Grande parte do que se vem de dizer relaciona-se ao princípio da integralidade, que diz respeito ao objeto do direito à saúde, ou seja, àquilo que pode ser pleiteado pelo cidadão diante do Estado.
Em termos legais, integralidade está definida como "conjunto articulado e contínuo das ações e serviços preventivos e curativos, individuais e coletivos, exigidos para cada caso em todos os níveis de complexidade do sistema" (art. 7º, II da Lei 8080/90). O capítulo VIII da Lei 8080/90, inserido pela lei 12401/11, trata da assistência terapêutica integral, condicionando-a ao que dispõem protocolos e elencos oficiais.
No recente decreto 7508/11, que regulamenta a Lei 8080/90, há referências à integralidade, relacionando-a ao SUS e às redes de atenção à saúde.
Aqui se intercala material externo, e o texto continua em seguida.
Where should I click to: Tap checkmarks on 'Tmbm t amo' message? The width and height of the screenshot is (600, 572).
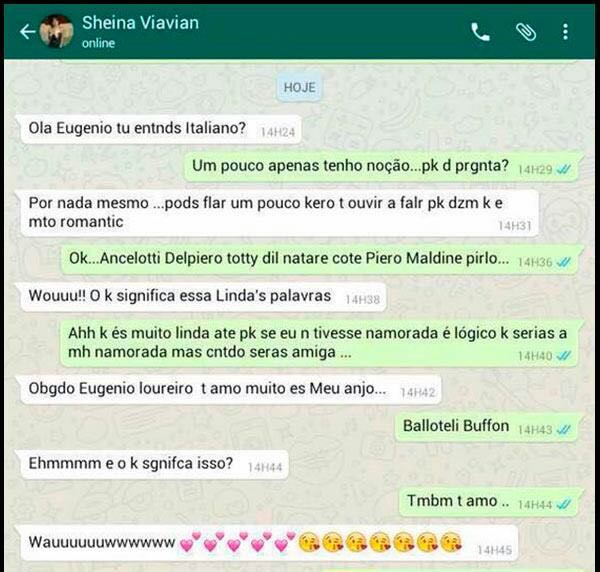563,504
Nesse sentido, o art. dispõe que "o acesso universal, igualitário e ordenado às ações e serviços de saúde se inicia pelas portas de entrada do SUS e se completa na rede regionalizada e hierarquizada, de acordo com a complexidade do serviço". Mais adiante, no art. 20, estabelece que "a integralidade da assistência à saúde se inicia e se completa na Rede de Atenção à Saúde, mediante referenciamento do usuário na rede regional e interestadual, conforme pactuado nas Comissões Intergestores".
Embora as normas publicadas no ano de 2011, por, de certa forma, limitarem o direito à saúde, sejam de questionável constitucionalidade, uma vez que se trata de direito fundamental umbilicalmente ligado ao direito à vida com dignidade, por ora, não vamos nos ocupar desse tema. Queremos, neste momento, lembrar ao leitor sobre o conteúdo do princípio da integralidade, que no âmbito jurídico por vezes é esvaziado, posto que tratado apenas como a possibilidade de exigência de prestações perante o Poder Judiciário.
Na verdade, o arcabouço constitucional e legal confere extensão muito maior à integralidade de acesso. Nesse sentido, estamos com Carlos Eduardo Aguilera Campos, que conclui, citando Ligia Giovanella: "Em suma: os sistemas integrais de saúde deveriam atender a algumas premissas básicas, quais sejam: a primazia das ações de promoção e prevenção; a garantia de atenção nos três níveis de complexidade da assistência médica; a articulação das ações de promoção, prevenção, cura e recuperação; a abordagem integral do indivíduo e famílias." (CAMPOS, Carlos Eduardo Aguilera. O desafio da integralidade segundo as perspectivas da vigilância da saúde e da saúde da família. Ciência e Saúde Coletiva, Rio de Janeiro, v. 8, n. 2, 2.003, p. 577).
Dentro de tal conceito, sobressai o interesse sobre os níveis de atenção à saúde, o que passaremos a expor nos próximos posts, iniciando pela atenção primária em saúde.